> **WORK INSTRUCTION**
Reproduce from the records below, with no pictures, exactly the lines between the one containing "HAUR ETA GAZTE LITERATURA (592, 487)" and the one containing "Ant Group kimin (106, 1375)", inclusive.

Stored data entries
·····
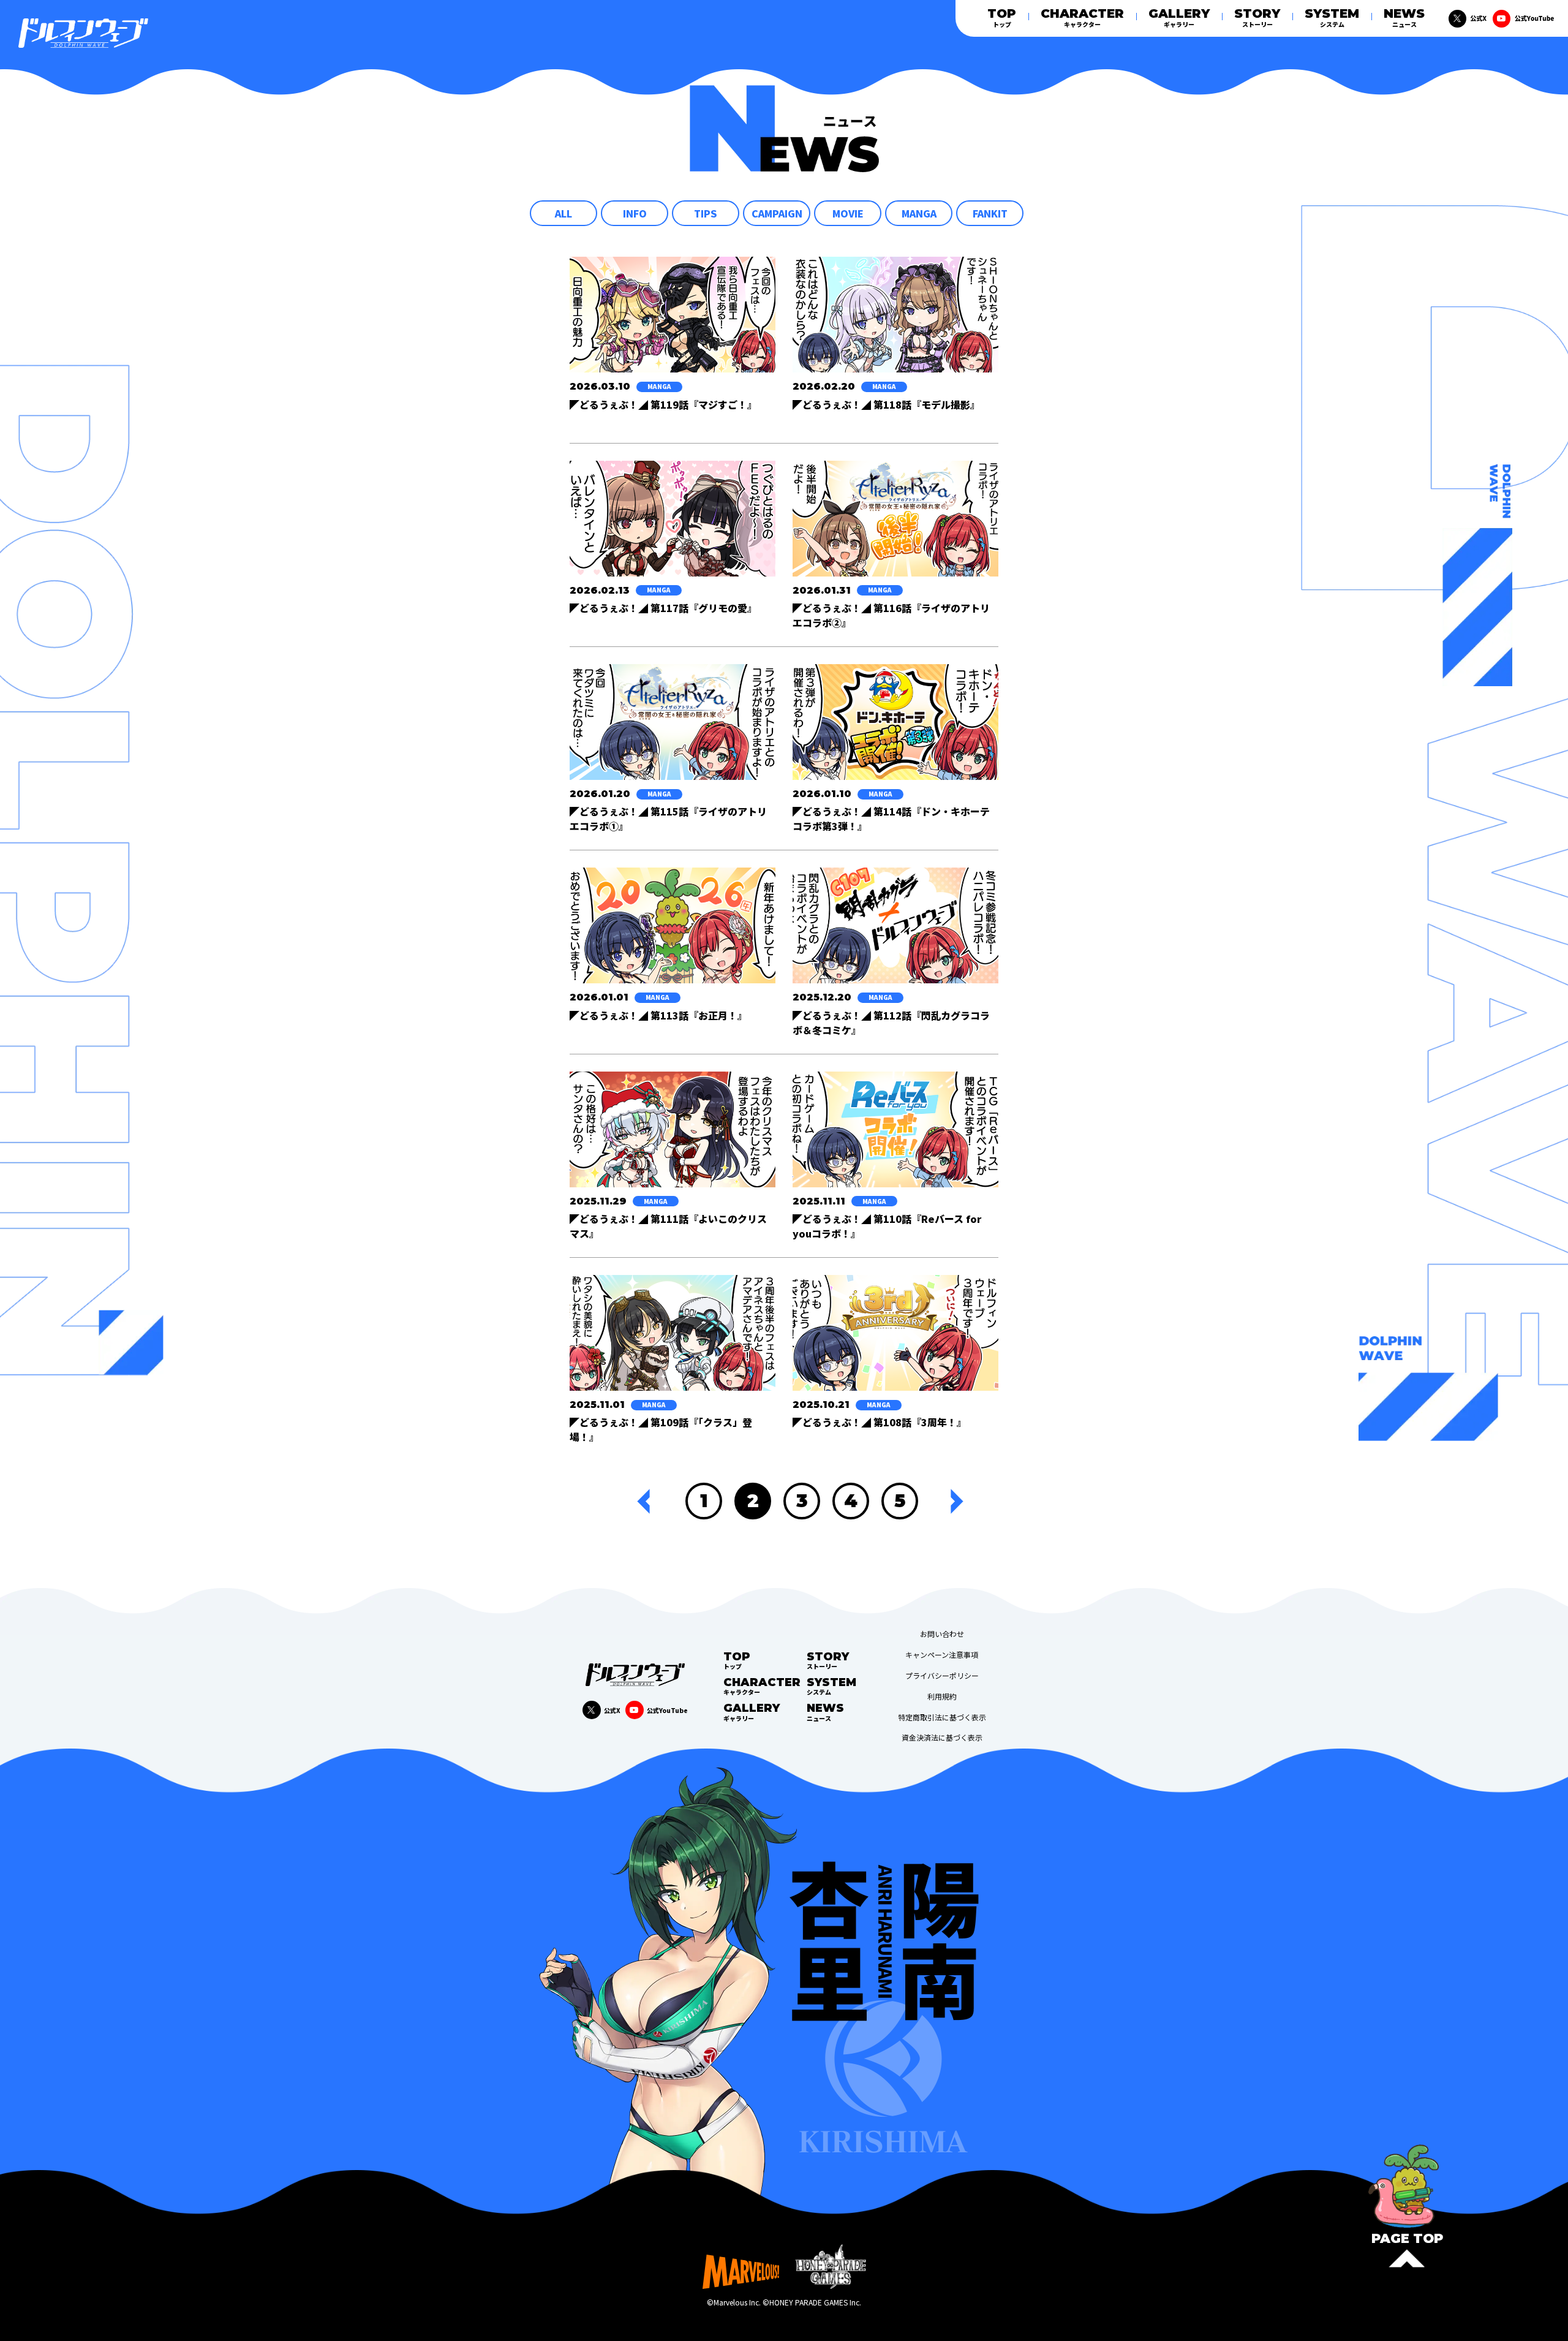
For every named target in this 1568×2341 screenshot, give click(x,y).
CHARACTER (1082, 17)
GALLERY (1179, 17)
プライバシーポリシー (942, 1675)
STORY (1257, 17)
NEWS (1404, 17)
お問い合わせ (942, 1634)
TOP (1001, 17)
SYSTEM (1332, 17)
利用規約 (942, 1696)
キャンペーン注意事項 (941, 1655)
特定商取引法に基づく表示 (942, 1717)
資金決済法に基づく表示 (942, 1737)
·····
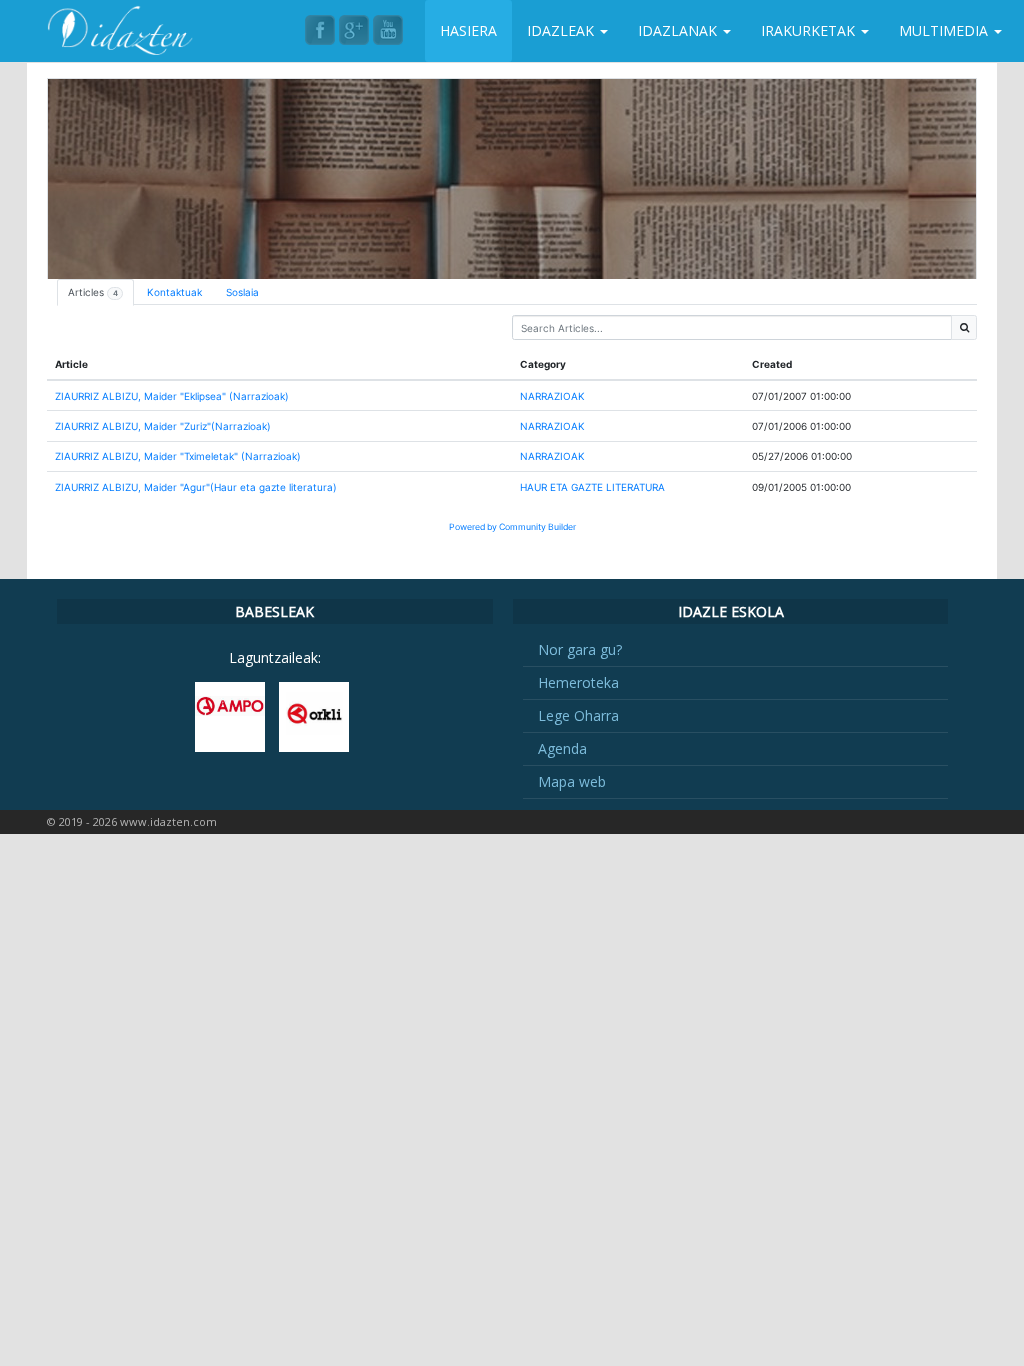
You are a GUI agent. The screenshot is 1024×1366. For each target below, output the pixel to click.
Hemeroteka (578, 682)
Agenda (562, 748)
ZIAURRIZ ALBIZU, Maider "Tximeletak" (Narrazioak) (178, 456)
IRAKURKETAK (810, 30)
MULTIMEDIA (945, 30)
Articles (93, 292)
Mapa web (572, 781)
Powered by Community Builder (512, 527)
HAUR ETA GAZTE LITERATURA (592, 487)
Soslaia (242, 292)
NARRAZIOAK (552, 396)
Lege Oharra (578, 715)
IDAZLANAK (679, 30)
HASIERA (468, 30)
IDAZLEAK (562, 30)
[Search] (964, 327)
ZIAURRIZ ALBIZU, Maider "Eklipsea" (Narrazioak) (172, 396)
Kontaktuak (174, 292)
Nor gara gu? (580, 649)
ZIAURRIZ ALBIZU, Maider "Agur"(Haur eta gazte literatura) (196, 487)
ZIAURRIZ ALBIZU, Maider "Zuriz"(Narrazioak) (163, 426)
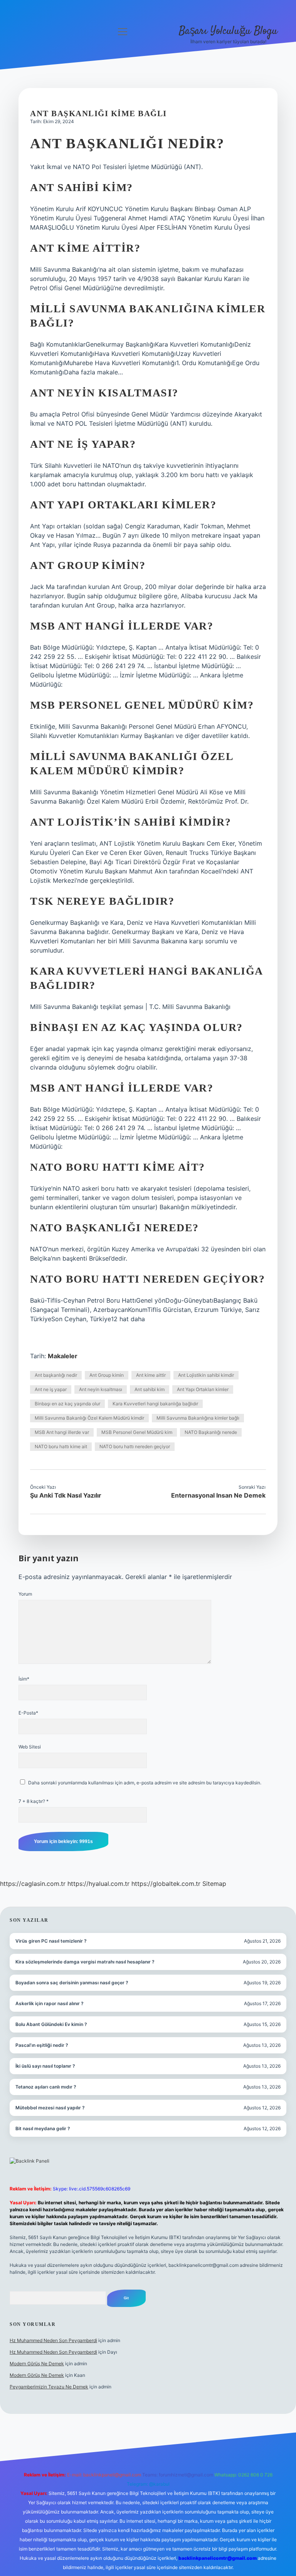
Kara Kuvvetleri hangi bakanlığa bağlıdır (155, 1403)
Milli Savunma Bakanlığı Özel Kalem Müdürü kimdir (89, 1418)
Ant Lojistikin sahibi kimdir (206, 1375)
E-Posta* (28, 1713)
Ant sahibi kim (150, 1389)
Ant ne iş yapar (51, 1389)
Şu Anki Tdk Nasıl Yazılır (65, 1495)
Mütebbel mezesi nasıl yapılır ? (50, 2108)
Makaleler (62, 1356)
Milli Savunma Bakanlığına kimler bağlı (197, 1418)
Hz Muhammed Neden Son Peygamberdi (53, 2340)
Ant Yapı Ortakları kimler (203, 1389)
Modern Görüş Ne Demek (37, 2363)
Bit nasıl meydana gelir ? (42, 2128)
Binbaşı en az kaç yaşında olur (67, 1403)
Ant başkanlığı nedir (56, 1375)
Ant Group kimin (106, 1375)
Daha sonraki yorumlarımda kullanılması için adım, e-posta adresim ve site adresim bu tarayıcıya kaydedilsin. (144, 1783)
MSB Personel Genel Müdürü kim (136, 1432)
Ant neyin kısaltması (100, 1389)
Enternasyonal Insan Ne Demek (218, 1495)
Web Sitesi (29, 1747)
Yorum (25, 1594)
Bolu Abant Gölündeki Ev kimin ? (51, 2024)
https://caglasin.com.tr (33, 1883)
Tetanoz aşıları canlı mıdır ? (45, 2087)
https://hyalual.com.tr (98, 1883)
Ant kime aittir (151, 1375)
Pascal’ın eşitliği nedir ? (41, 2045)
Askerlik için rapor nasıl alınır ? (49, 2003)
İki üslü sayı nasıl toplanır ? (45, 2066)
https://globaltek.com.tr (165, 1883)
·····
> **YOUR SOLUTION**
HAUR ETA GAZTE LITERATURA (592, 487)
Soslaia (242, 292)
NARRAZIOAK (552, 396)
Lege Oharra (578, 715)
IDAZLANAK (679, 30)
HASIERA (468, 30)
IDAZLEAK (562, 30)
[Search] (964, 327)
ZIAURRIZ ALBIZU, Maider "Eklipsea" (Narrazioak) (172, 396)
Kontaktuak (174, 292)
Nor gara gu? (580, 649)
ZIAURRIZ ALBIZU, Maider "Agur"(Haur eta gazte literatura) (196, 487)
ZIAURRIZ ALBIZU, Maider "Zuriz"(Narrazioak) (163, 426)
Kara Kuvvetleri hangi bakanlığa bağlıdır (155, 1403)
Milli Savunma Bakanlığı Özel Kalem Müdürü kimdir (89, 1418)
Ant Lojistikin sahibi kimdir (206, 1375)
E-Posta* (28, 1713)
Ant sahibi kim (150, 1389)
Ant ne iş yapar (51, 1389)
Şu Anki Tdk Nasıl Yazılır (65, 1495)
Mütebbel mezesi nasıl yapılır ? (50, 2108)
Makaleler (62, 1356)
Milli Savunma Bakanlığına kimler bağlı (197, 1418)
Hz Muhammed Neden Son Peygamberdi (53, 2340)
Ant Yapı Ortakları kimler (203, 1389)
Modern Görüş Ne Demek (37, 2363)
Bit nasıl meydana gelir ? (42, 2128)
Binbaşı en az kaç yaşında olur (67, 1403)
Ant başkanlığı nedir (56, 1375)
Ant Group kimin (106, 1375)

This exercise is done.